Bust of Nefertiti – The Egyptian Museum of Berlin, Germany
Found in 1912 by Ludwig Borchardt, the limestone bust is estimated to have been created in 1345 BC. Credit is given to the sculptor, Thutmose, as it was found in his workshop in Amarna, Egypt. Nefertiti was the great royal wife of the Egyptian Pharaoh Akhenaten, and has become a cultural icon of beauty in the art world. The painted stone has been well preserved for thousands of years, but what sets it apart even more so, is that it is painted in layers of stucco plaster. This obviously helped in the level of preservation, but the concept that it was painted differently from other ancient portraits has raised questions about our understanding of ancient Egyptian art as a whole.
Abraham Lincoln Statue by Daniel Chester – 1920; Lincoln Memorial, Washington, D.C., USA
The 170 ton statue was created by Daniel Chester, who was commissioned by the Lincoln Memorial Committee. He was selected for his previous memorial of the president which stands in Lincoln, Nebraska. There were several miniature clay moldings made in preparation, and French made subtle alterations with each edition before choosing a final model. The piece was dedicated in 1922, and the public was able to view the towering figure of Lincoln with his expression cast downwards, as though looking upon the people of the nation itself.

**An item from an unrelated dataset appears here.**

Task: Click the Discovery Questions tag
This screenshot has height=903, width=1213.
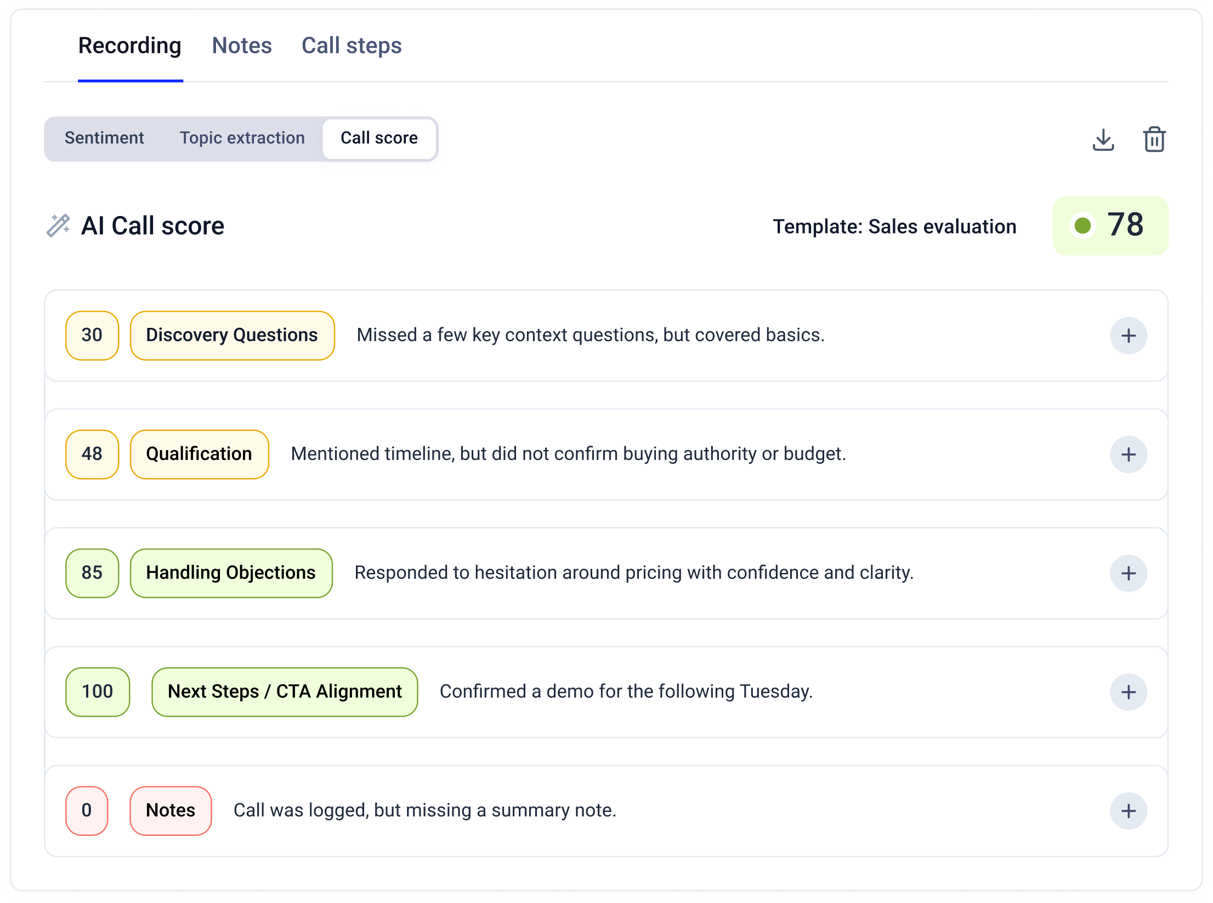Action: 232,336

Capitoline Wolf – Musei Capitolini, Rome, Italy
The bronze sculpture is intended to represent the legend of the founding of Rome. The infants are the twins; Romulus and Remus, who were said to have been thrown in the river Tiber after their grandfather Numitor was overthrown. The she-wolf saved and nurtured the twins until a herdsman came upon them and raised them as his own. Although there is a great deal of controversy over the date in which the sculpture was made, we have gained clues through medieval references that mention a wolf and twins.
The Monument to the Discoveries – 1960; Lisbon, Portugal
The structure was designed by Cottinelli Telmo, who was replaced after his death by the primary architect; António Pardal Monteiro. Located on the bank of the Tagus River, the celebratory project was inaugurated in August of 1960. The sculpture represents the age of exploration, and stands as a monument to the discoveries of the great minds of the world. 33 historical figures are present, representing a number of different professions and backgrounds. They are all poised towards the open river, which symbolizes the unknown sea.

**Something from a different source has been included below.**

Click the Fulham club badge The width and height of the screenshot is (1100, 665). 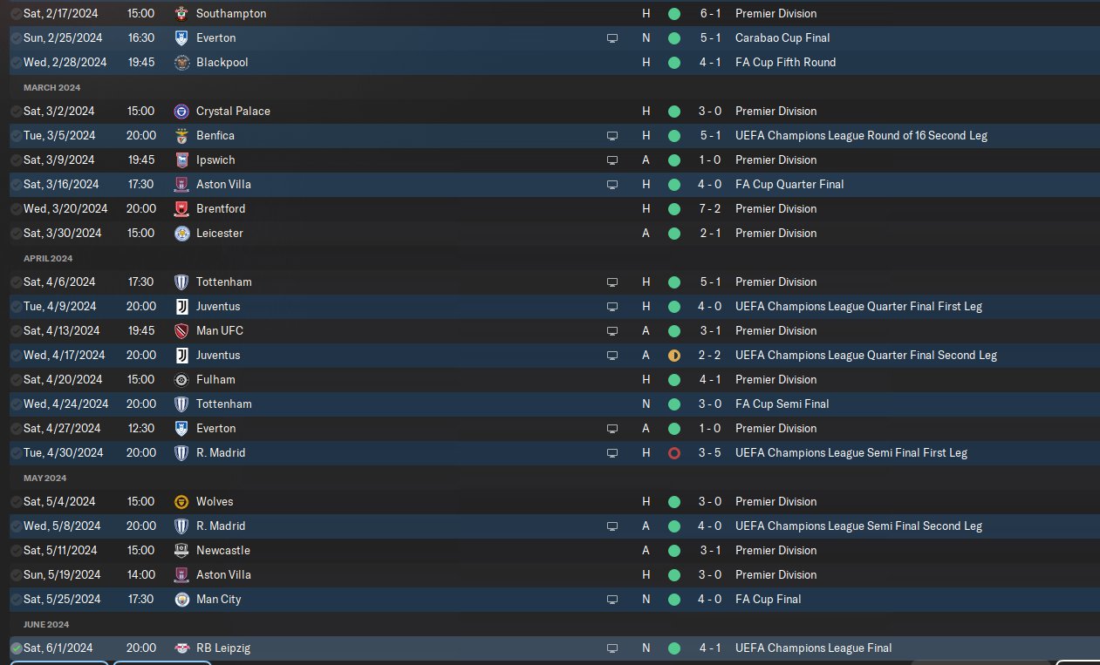[181, 380]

The Kiss by Auguste Rodin – 1889; Rodin Museum, Paris, France
Another work of Rodin’s that was intended to be an installation to The Gates of Hell, an entirely sculpted depiction of Dante’s Inferno. The piece presents an Italian noble woman who has fallen in love with her husband’s younger brother, which ultimately ends with the lovers being discovered and killed by the husband. Their lips don’t actually touch in the sculpture, implying that they were found before they ever had the chance to kiss.

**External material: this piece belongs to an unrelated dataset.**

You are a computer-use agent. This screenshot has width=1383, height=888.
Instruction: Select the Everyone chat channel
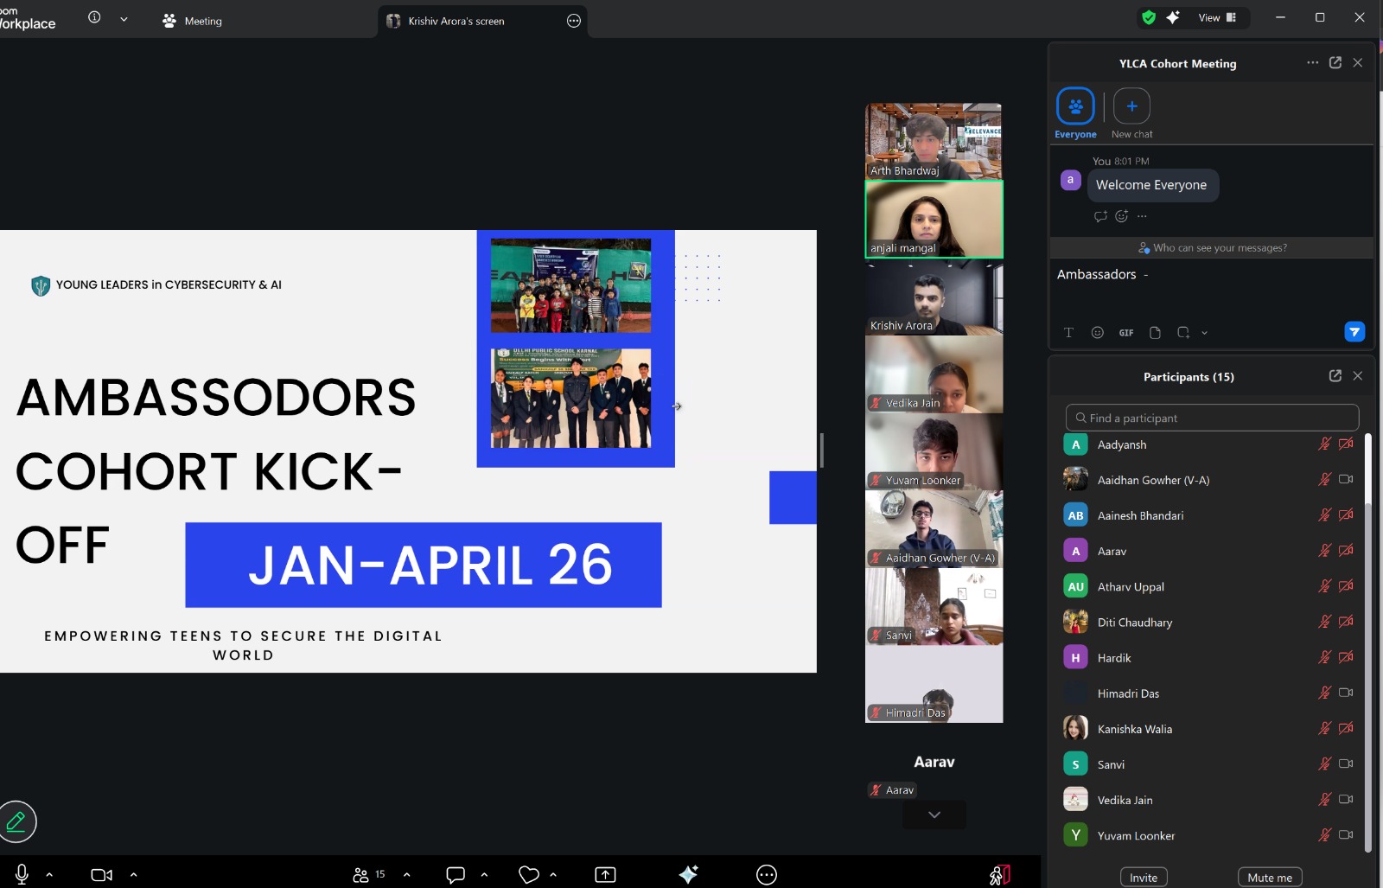click(x=1075, y=107)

Moses by Michelangelo – 1515; San Pietro in Vincoli, Rome, Italy
The figure of the ancient prophet sitting on a marble throne, glaring off to the side with a firm and serious expression. The whole body is tense with anger, but contrasted with the soft folds of cloth draped over it. The piece is thought to be “unequaled by any modern work,” and has been studied by scholars and art historians over the centuries, all of them attempting to contemplate the emotional effect of the sculpture.
The Dying Gaul – Capitoline Museums, Rome, Italy
The marble sculpture is thought to be a Roman copy of a Hellenistic bronze piece that was created near the end of the 3rd century BC. The figure is depicted as a fallen Celtic soldier, slumped over his shield in battle. The piece has been endlessly copied by artists attempting to mimic the same level of emotion apparent in the expression and form. It has become widely known as a perfect emotional portrayal of the acceptance of death in a soldier, and the tragic reality of war.